Starting at the line that contains "Click 'should def let me know' text" and continuing through the end of the entries, rewrite those lines with "Transitions" swapped for "Animations" and everything else unchanged.
• • • • •
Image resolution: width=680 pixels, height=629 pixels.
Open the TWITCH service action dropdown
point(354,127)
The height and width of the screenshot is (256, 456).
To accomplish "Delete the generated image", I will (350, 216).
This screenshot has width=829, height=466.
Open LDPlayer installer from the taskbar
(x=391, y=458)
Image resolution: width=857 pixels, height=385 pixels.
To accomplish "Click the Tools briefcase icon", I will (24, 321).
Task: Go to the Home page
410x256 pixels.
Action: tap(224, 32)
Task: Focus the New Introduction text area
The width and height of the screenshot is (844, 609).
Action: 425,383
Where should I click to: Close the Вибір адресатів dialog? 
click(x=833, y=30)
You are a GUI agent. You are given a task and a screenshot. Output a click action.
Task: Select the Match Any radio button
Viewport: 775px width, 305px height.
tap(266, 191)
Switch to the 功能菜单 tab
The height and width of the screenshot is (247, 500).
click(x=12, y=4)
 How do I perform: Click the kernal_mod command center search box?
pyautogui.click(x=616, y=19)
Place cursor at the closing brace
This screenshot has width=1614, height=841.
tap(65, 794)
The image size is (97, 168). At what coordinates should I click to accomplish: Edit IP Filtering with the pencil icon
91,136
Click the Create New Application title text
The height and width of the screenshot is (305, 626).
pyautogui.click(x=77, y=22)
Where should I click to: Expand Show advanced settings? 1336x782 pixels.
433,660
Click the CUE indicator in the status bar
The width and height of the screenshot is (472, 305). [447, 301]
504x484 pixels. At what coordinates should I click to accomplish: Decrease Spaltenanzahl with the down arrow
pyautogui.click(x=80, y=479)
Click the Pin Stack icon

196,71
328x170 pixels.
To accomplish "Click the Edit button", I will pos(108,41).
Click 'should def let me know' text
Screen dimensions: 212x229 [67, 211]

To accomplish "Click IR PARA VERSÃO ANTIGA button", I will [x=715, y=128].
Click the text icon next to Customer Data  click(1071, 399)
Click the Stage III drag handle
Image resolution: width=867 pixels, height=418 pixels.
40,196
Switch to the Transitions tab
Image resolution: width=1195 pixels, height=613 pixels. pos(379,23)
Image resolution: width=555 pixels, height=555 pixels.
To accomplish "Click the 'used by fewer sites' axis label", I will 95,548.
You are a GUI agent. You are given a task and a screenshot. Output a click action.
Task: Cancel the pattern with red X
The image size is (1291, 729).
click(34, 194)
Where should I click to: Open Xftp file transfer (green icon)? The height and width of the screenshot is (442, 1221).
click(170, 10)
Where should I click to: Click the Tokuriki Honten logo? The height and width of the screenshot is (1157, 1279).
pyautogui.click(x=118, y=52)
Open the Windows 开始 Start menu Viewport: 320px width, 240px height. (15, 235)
• • • • •
Task answer
Click 'should def let me know' text
Screen dimensions: 212x229 [67, 211]

To accomplish "Click IR PARA VERSÃO ANTIGA button", I will [x=715, y=128].
Click the text icon next to Customer Data  click(1071, 399)
Click the Stage III drag handle
Image resolution: width=867 pixels, height=418 pixels.
40,196
Switch to the Animations tab
Image resolution: width=1195 pixels, height=613 pixels. pos(379,23)
Image resolution: width=555 pixels, height=555 pixels.
To accomplish "Click the 'used by fewer sites' axis label", I will 95,548.
You are a GUI agent. You are given a task and a screenshot. Output a click action.
Task: Cancel the pattern with red X
The image size is (1291, 729).
click(34, 194)
Where should I click to: Open Xftp file transfer (green icon)? The height and width of the screenshot is (442, 1221).
click(170, 10)
Where should I click to: Click the Tokuriki Honten logo? The height and width of the screenshot is (1157, 1279).
pyautogui.click(x=118, y=52)
Open the Windows 开始 Start menu Viewport: 320px width, 240px height. (15, 235)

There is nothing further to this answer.